┌─ Dataset records

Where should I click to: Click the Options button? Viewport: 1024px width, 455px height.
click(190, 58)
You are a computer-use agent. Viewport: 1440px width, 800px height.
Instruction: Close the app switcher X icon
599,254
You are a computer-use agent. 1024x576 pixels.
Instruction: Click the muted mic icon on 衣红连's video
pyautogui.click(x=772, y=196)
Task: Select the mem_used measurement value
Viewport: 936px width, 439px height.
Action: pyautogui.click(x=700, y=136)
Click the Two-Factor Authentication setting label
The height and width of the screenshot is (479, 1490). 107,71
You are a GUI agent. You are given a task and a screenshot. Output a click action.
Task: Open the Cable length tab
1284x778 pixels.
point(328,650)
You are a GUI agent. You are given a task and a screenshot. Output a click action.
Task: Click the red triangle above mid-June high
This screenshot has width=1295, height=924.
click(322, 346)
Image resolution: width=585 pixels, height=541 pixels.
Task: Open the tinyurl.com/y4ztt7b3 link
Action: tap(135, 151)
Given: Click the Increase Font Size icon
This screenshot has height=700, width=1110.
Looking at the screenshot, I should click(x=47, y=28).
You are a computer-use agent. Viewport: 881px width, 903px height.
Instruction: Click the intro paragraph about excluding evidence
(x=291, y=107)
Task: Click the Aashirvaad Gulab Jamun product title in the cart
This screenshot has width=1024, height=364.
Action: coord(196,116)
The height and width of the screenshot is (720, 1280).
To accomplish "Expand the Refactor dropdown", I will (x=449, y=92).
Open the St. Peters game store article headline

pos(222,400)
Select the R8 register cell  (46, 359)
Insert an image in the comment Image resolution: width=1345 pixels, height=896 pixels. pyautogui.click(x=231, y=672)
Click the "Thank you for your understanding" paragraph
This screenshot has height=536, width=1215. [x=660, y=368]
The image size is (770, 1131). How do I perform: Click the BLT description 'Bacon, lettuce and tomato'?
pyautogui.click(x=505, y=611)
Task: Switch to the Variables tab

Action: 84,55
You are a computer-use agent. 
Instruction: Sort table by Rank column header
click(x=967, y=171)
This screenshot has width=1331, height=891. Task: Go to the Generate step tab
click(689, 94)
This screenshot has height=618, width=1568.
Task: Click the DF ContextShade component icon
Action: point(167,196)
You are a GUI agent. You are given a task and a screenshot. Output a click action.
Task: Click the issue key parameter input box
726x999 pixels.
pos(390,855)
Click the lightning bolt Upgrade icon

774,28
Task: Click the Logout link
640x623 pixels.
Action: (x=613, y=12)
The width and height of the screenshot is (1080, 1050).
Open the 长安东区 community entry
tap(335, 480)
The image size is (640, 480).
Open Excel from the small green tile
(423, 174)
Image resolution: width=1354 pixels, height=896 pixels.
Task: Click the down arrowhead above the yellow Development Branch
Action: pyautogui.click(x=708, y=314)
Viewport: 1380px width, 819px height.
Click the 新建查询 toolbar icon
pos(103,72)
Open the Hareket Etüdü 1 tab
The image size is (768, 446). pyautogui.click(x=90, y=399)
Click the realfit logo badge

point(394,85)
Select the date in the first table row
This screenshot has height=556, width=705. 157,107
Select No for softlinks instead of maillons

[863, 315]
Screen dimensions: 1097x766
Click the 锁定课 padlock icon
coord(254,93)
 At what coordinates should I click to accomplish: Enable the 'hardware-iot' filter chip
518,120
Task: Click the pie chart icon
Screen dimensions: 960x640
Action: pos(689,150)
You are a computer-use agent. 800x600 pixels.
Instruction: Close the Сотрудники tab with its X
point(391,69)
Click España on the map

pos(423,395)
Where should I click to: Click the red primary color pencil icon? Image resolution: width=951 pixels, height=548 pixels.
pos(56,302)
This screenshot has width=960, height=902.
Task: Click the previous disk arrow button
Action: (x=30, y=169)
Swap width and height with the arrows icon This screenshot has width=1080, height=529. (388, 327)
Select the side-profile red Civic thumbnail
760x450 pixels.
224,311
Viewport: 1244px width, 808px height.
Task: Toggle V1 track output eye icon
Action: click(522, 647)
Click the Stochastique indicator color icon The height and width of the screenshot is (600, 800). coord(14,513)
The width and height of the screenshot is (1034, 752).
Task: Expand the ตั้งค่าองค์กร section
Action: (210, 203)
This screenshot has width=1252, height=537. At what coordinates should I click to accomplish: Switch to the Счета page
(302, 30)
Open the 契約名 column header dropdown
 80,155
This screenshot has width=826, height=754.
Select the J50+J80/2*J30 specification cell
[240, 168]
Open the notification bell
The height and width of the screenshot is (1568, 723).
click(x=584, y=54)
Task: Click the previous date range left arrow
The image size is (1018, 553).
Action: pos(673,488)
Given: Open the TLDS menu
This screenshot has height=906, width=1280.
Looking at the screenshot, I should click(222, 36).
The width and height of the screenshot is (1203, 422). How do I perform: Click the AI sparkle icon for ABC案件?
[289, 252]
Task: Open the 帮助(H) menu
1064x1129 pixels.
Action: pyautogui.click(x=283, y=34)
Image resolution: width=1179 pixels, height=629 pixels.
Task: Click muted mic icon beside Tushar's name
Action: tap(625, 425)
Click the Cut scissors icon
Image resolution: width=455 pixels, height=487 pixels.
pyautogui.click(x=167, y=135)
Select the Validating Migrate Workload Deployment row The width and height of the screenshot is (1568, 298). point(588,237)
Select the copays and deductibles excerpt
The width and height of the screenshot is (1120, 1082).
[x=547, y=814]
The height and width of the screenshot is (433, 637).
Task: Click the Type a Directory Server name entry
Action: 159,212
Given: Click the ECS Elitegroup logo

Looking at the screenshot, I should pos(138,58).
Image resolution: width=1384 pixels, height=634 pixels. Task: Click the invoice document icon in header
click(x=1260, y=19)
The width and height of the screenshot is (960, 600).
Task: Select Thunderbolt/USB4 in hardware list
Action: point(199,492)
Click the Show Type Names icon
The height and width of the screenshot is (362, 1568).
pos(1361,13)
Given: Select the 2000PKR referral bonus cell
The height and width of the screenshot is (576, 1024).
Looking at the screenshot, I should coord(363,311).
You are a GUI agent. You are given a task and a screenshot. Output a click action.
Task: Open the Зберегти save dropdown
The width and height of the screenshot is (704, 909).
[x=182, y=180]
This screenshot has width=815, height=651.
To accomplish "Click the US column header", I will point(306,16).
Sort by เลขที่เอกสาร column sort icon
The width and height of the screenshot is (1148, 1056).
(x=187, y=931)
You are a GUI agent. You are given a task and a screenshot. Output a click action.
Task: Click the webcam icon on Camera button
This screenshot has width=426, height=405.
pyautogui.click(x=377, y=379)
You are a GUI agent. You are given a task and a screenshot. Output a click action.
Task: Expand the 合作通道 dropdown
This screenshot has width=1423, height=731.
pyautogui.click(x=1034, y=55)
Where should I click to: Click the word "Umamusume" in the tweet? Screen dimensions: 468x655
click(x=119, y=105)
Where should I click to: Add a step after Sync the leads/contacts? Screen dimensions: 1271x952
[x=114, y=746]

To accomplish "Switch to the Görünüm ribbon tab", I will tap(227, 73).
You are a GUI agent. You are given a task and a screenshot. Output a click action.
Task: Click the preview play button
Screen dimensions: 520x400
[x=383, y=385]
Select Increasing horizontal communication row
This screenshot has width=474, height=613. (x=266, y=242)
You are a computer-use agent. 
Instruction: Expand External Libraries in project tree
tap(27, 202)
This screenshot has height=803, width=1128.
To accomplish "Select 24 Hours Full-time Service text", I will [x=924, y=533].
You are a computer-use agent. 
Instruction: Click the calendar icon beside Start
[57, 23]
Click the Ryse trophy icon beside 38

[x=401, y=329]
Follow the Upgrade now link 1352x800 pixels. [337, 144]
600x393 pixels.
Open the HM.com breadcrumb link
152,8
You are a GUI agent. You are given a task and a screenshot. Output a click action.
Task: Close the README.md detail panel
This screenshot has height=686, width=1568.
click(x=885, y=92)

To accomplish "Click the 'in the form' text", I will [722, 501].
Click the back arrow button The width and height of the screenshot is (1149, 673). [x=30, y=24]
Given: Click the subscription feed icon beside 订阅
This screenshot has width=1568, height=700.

└─

• **Assignment**
For the word "menu", how many lines in the records above contain it? Answer with the number and nothing else.

• **Response area**
2